Back home
Well, briefly on Monday, before flying off to Madrid (the patchwork of brown and yellow surrounding it looks even more of a desert than usual) and on to the West coast of Spain and heavy rain Tuesday.
Apart from comment on New Orleans (as previously posted), France Inter is full of stuff about Chirac's medical condition, which seems to have become public on Sunday. This has evoked memories of the medical bulletins that Mitterand introduced in 1981, which turned out to be composed of fictions, or contrevérités. This sounds a bit politer than the mensonges which is usually used about the Iraq war.
From a quick glance through the usual weblogs I picked out A Study in Distortion: David Clark in the Guardian (by Shalom Lappin). This goes through the old ground of the peace efforts at Camp David in July 2000 and at Taba January 2001, then the post-mortems in The New York Review of Books, August and September 2001. What is interesting though is what has become 'a staple of disinformation in much of the discussion in the British press of the events leading up to the intifada':
It is entirely unsurprising that fringe groups with intense ideological commitments will engage in propaganda and agitprop journalism, happily distorting the facts to promote their cause. It is in no sense acceptable that senior political figures and mainstream journalists, who purport to base their arguments on a serious consideration of the available evidence and a balanced view of the complex situation they are addressing, should indulge in this sort of fabrication and distortion.David Clark, if I recall correctly, was an adviser to the late Robin Cook. The 'consensus view in the Guardian and much of the British press', that Shalom Lappin refers to, incorporates its simplistic anti-zionism with opposition to the Iraq war and a general anti-American outlook.

• _Exercises_
1) List every person named in the "Back home" post.
2) According to the "Back home" post, in what year did Mitterand introduce medical bulletins?
The records that follow have no connection to the "Back home" post.

• _Available data_
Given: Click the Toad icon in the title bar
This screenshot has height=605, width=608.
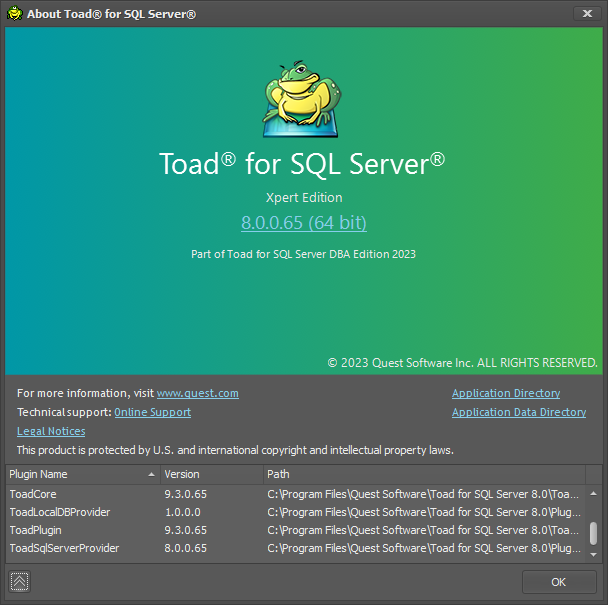Looking at the screenshot, I should [15, 14].
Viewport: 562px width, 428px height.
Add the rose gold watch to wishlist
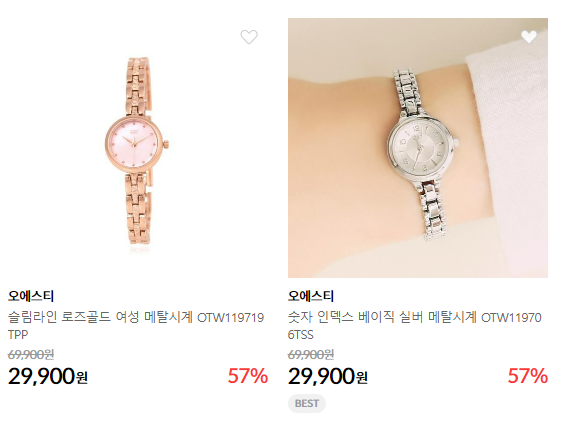coord(249,37)
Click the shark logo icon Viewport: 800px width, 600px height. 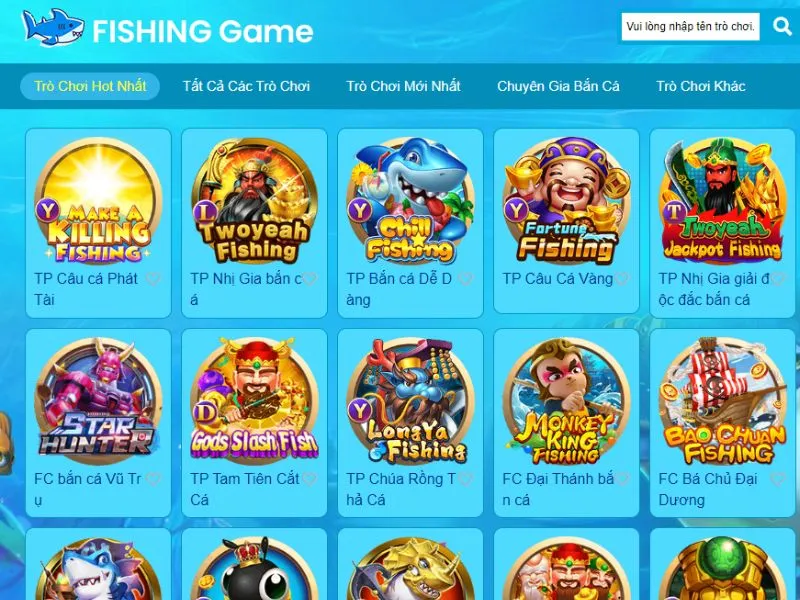[53, 28]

• _Solutions below_
1) Chirac, Mitterand, David Clark, Shalom Lappin, Robin Cook

2) 1981